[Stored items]
((

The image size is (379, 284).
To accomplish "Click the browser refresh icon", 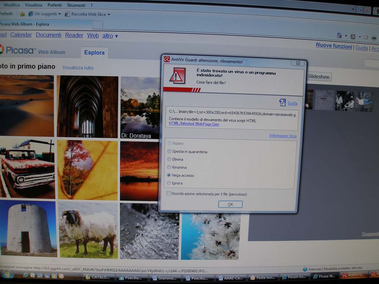I will click(360, 10).
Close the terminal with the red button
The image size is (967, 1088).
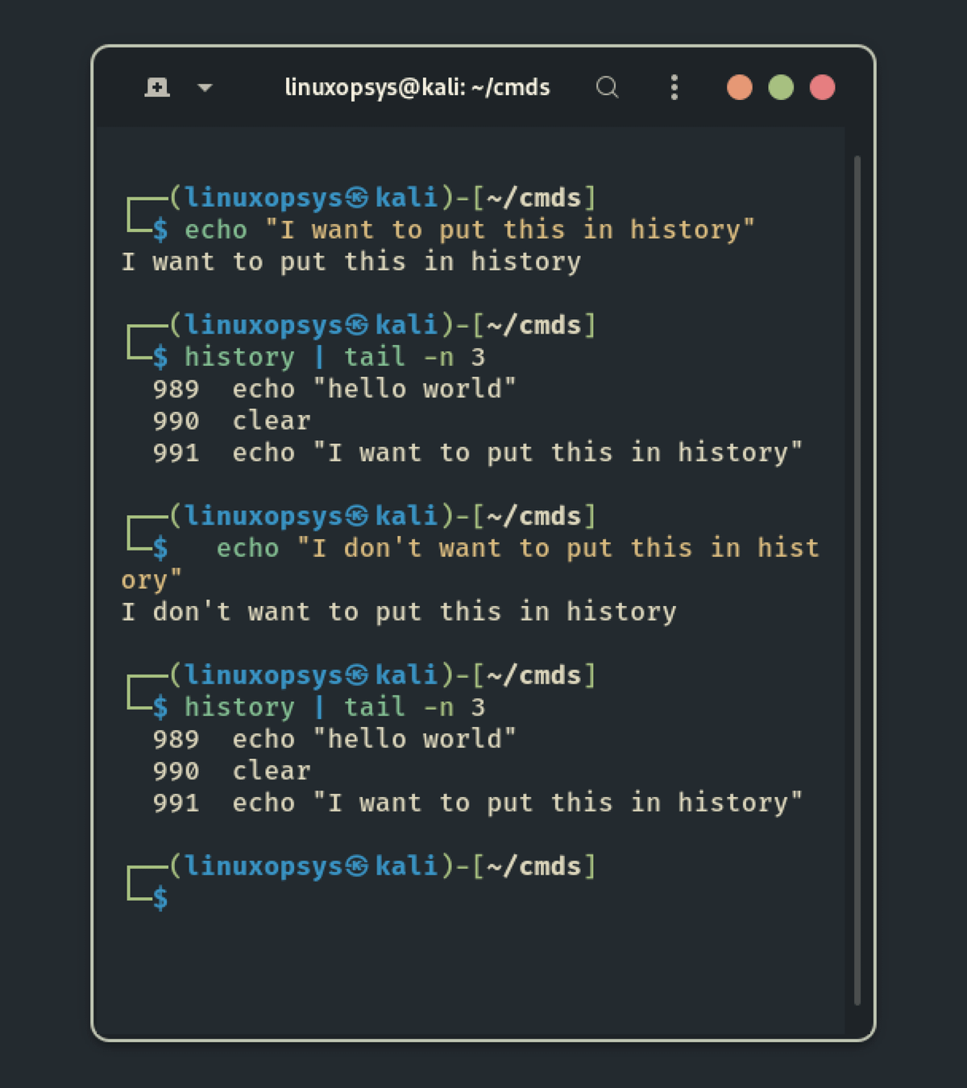click(x=822, y=87)
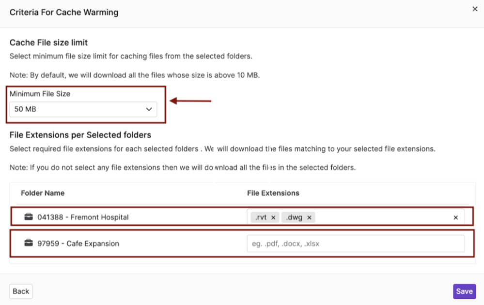Image resolution: width=484 pixels, height=305 pixels.
Task: Select the .rvt tag in Fremont Hospital row
Action: tap(262, 217)
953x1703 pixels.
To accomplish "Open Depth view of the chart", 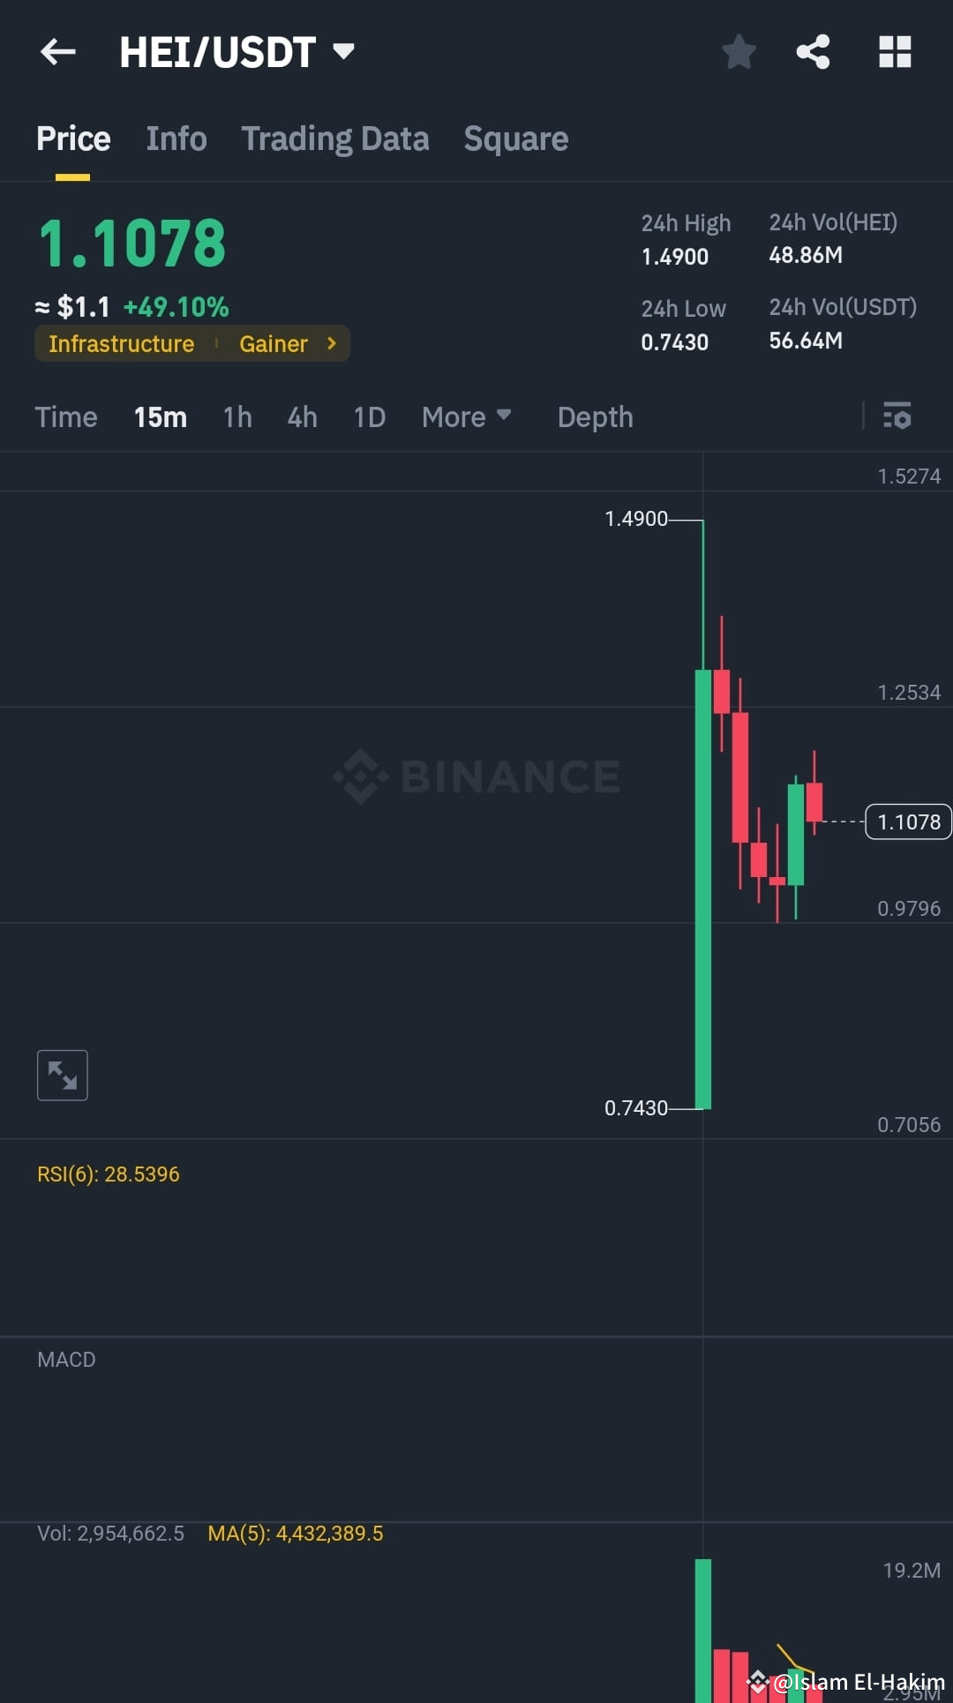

))

WHAT THIS TASK INVOLVES:
Only the lines from the one that holds "The image size is (967, 1088)." through the end of the records above should be printed again, exactly as they are. Leave out the pictures.

EXERCISE OUTPUT:
The image size is (967, 1088).
click(x=822, y=87)
Image resolution: width=484 pixels, height=305 pixels.
Task: Select the .rvt tag in Fremont Hospital row
Action: tap(262, 217)
953x1703 pixels.
To accomplish "Open Depth view of the chart", 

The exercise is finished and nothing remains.